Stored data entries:
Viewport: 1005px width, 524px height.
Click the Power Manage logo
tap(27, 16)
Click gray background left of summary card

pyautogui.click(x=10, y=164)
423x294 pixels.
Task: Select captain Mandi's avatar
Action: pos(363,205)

▶ _Work request_: Write out every entry again, keeping each line exactly the same.

▶ _Result_:
Viewport: 1005px width, 524px height.
Click the Power Manage logo
tap(27, 16)
Click gray background left of summary card

pyautogui.click(x=10, y=164)
423x294 pixels.
Task: Select captain Mandi's avatar
Action: pos(363,205)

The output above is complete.